◆ Assigned task ◆
Print the line where "(07) 3463 0688 (117, 681)" occurs and every line that follows it in the data below, ending with the last line, precisely as written.

Stored entries:
==================================================

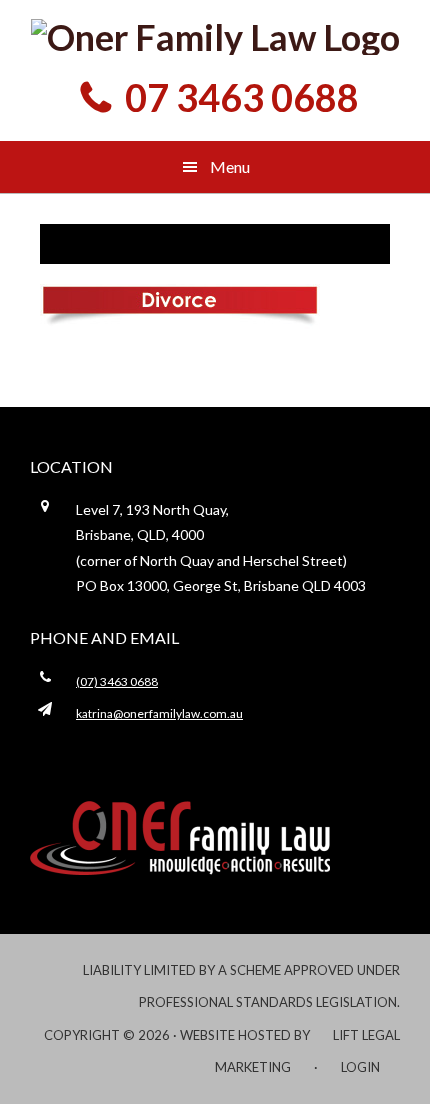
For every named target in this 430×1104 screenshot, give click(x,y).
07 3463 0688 (242, 97)
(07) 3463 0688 (117, 681)
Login (360, 1067)
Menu (230, 166)
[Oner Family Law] (215, 37)
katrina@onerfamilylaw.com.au (159, 713)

==================================================

◆ Answer to the problem ◆
(07) 3463 0688 (117, 681)
Login (360, 1067)
Menu (230, 166)
[Oner Family Law] (215, 37)
katrina@onerfamilylaw.com.au (159, 713)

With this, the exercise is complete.